# [What you should do]
Each entry, in full: reproduce it exactly.

# [Dataset entries]
....

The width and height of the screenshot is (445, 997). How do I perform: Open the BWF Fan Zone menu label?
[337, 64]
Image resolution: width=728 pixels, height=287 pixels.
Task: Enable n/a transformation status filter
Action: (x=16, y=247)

....

# [Solution to the exercise]
The width and height of the screenshot is (445, 997). How do I perform: Open the BWF Fan Zone menu label?
[337, 64]
Image resolution: width=728 pixels, height=287 pixels.
Task: Enable n/a transformation status filter
Action: (x=16, y=247)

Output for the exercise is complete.